A Texas resident, Kathleen Haskins, claimed in the lawsuit that users "were deprived of the benefit of their bargain because they did not receive a fully functional Symantec product."
U.S. District Court Judge Jon S. Tigar did say that Haskins could file an amended complaint within three weeks. However, as of now, the lawsuit has been tossed. "Plaintiff has not demonstrated her standing to bring this action, and the complaint must be dismissed," Tigar wrote in the court order granting Symantec's motion to dismiss the case.
Cloud communications company RingCentral threw its hat into the Wall Street ring Monday when it announced it has filed paperwork for an inital public offering worth $100 million, according to a filing with the Securities and Exchange Commission.
The 14-year-old company is based in San Mateo, Calif., and boasts 1,200 employees. The company applied for listing its Class A common stock under the symbol "RNG." Wall Street heavyweights Goldman Sachs, J.P. Morgan and Merrill Lynch are listed as underwriters in the filing.
RingCentral has seen its revenue increase from $50.2 million in 2010 to $114.5 million in 2012. However, it has yet to make a profit.
VMware pulled off a major executive move Monday as it introduced former Microsoft executive Tony Scott (pictured) as its new CIO. Scott left his previous post as Microsoft CIO in May, with the company saying he'd be focusing on "personal projects."
In his new role, Scott will be responsible for managing the company's technology systems and will report to CEO Pat Gelsinger. This position has been vacant since last December, when former CIO Mark Egan departed.
"Tony will have responsibility for advancing and protecting VMware information assets, leading a team that is helping VMware meet the IT needs of more than 500,000 customers worldwide," Gelsinger said in a statement.

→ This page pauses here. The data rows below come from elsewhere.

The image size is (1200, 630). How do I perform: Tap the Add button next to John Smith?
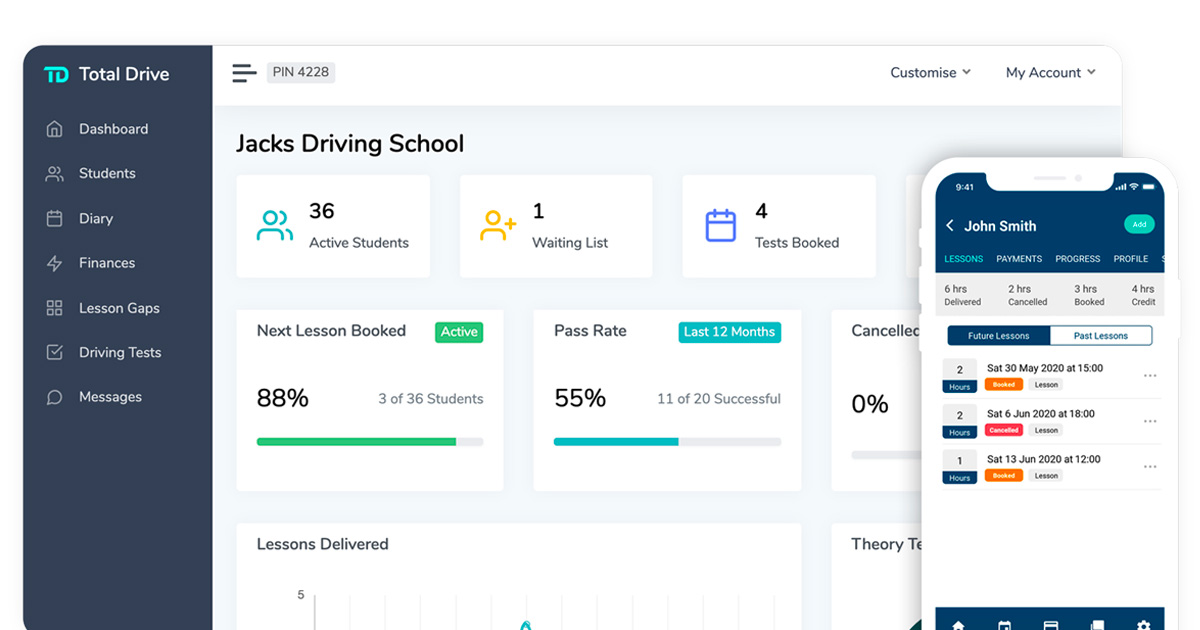(x=1139, y=224)

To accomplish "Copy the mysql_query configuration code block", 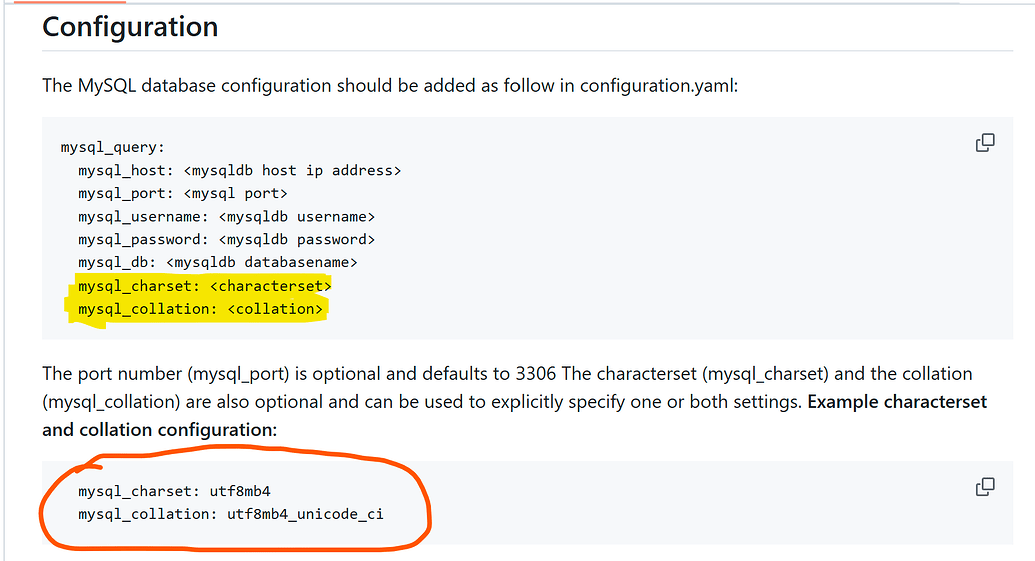I will (985, 143).
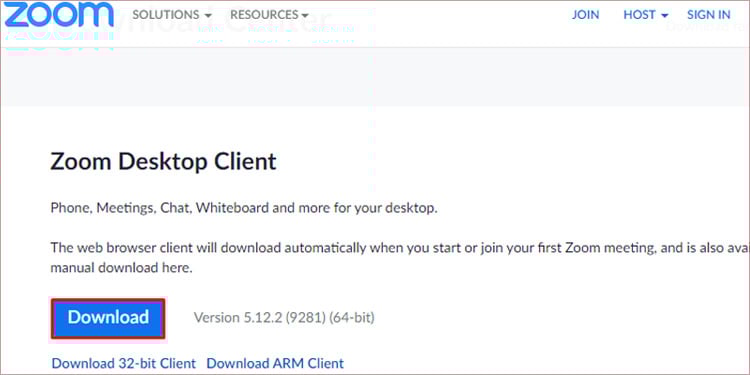Click the 'manual download here' text
750x375 pixels.
121,268
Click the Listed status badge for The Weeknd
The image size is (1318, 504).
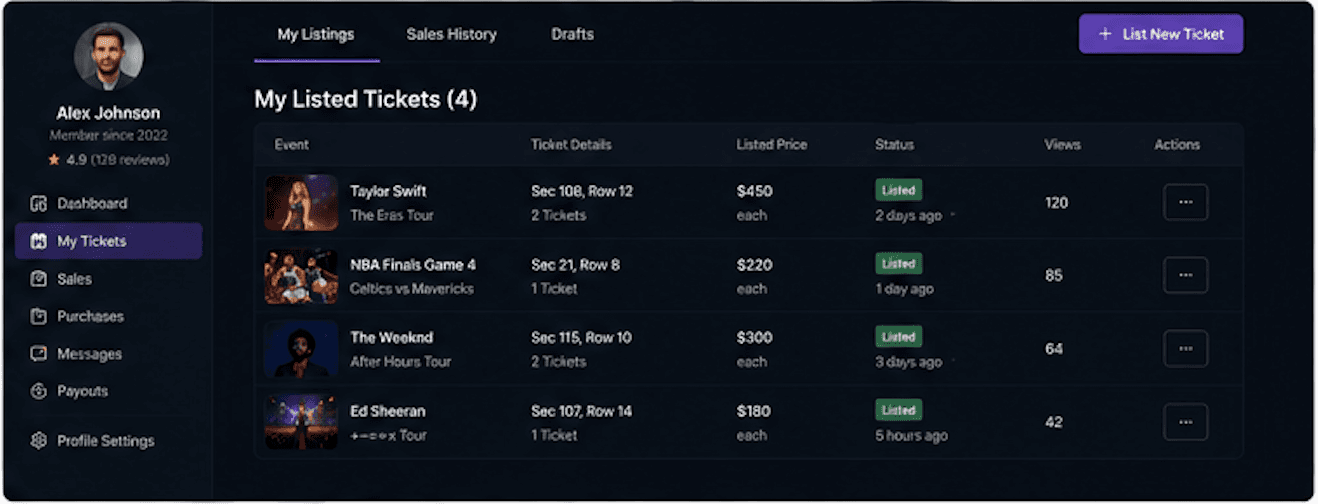click(x=898, y=337)
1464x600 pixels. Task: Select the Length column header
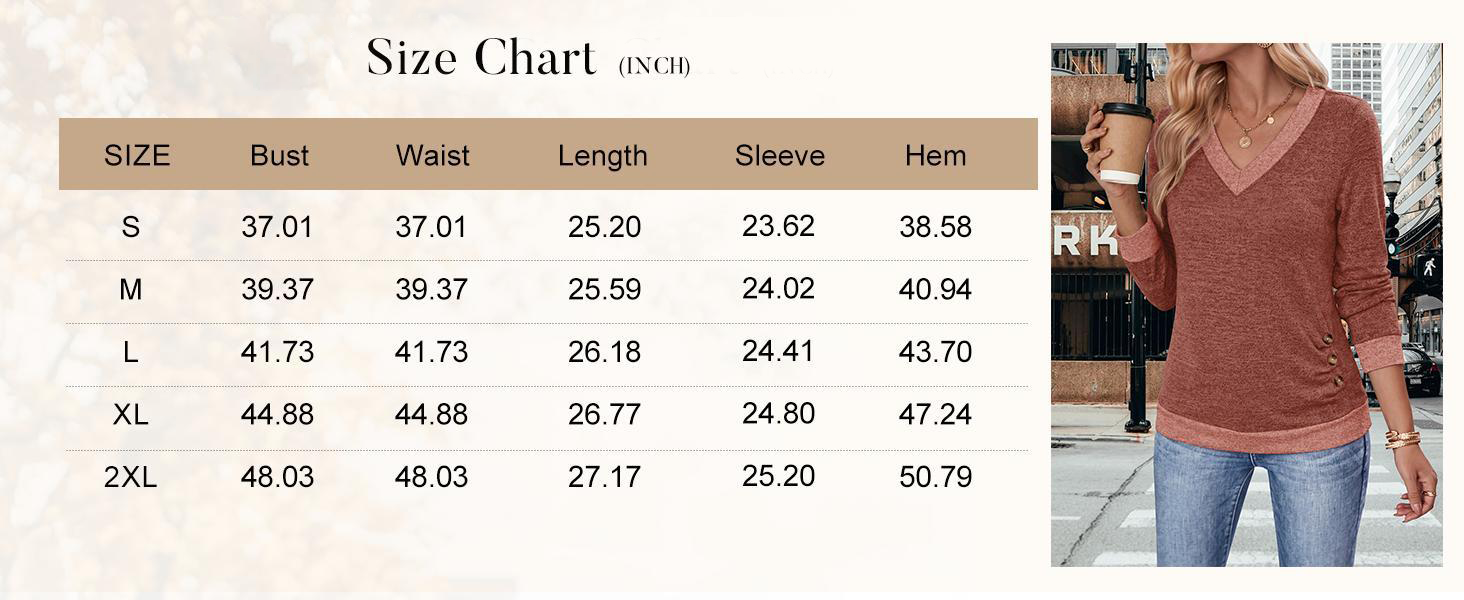(602, 156)
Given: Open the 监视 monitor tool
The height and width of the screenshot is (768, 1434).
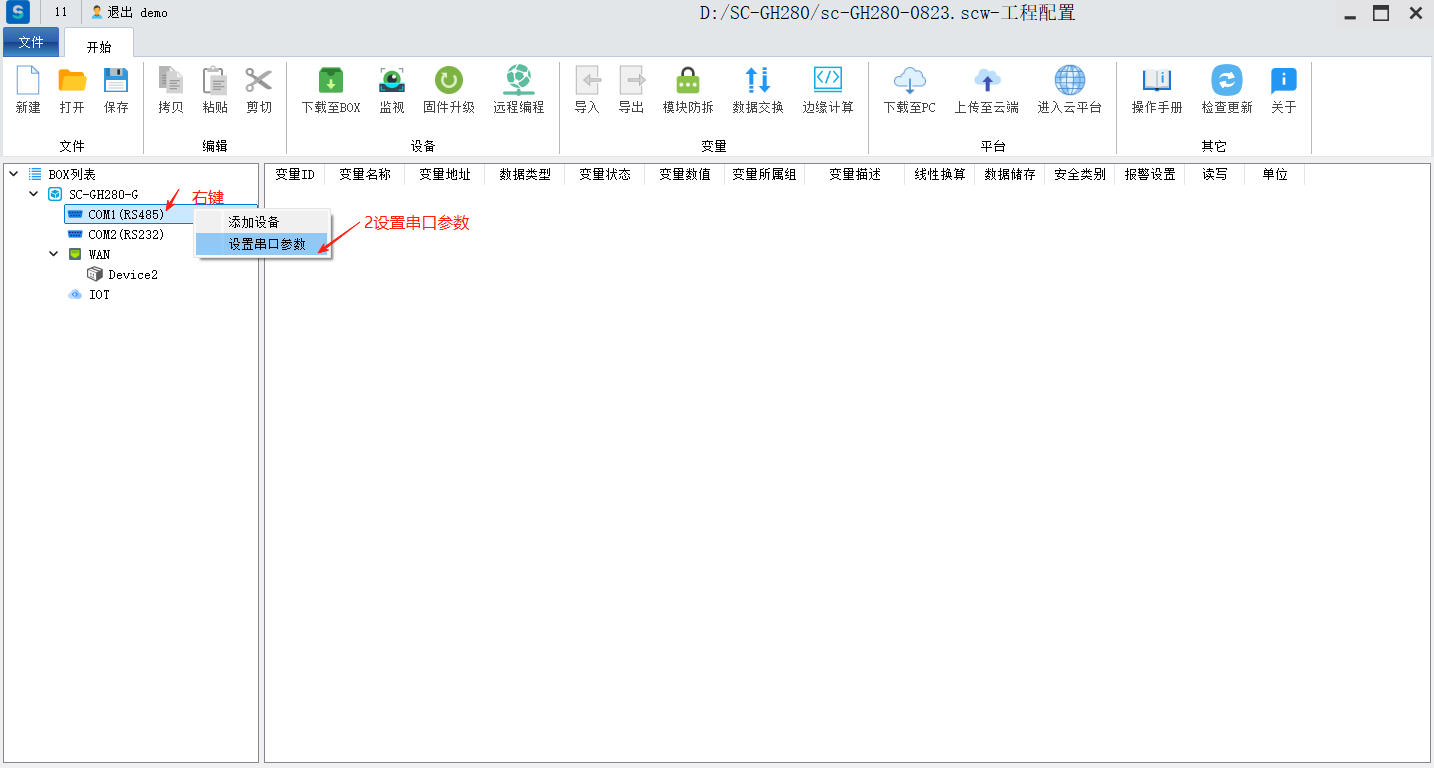Looking at the screenshot, I should [391, 81].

Scott certainly has an impressive resume. Prior to joining Microsoft in 2008, he was CIO at Disney, CTO at General Motors and vice president of operations at Bristol-Meyers Squibb.
The server battle between Hewlett-Packard, IBM, Dell and Oracle continues to heat up, and while Dell might not be top dog just yet, it is certainly making headway.
According to server market-share data released separately Wednesday by research firms Gartner and IDC, Dell bucked market trends by making significant server revenue gains.
Dell's big jump was due in large part to shipments of density-optimized servers, which are favored by large service providers and Internet companies, according to Gartner.
Pure Storage had plenty of reasons to smile this week when it closed what it called the largest-ever funding for an enterprise storage company. The company, founded in 2009, raised $150 million from high-powered investors including T. Rowe Price, Fidelity Investments and Tiger Global Management. According to President Dave Hatfield, the company now has a total value of more than $1 billion.
"For us, it's an opportunity to double down on R&D," he said. "We already have an 18-month to 24-month lead in technology. We also want to extend our market reach. We are currently in 10 markets outside North America, but there others we can reach."
Pure Storage also said former Data Domain CEO Frank Slootman has joined the company as both a board member and strategic adviser.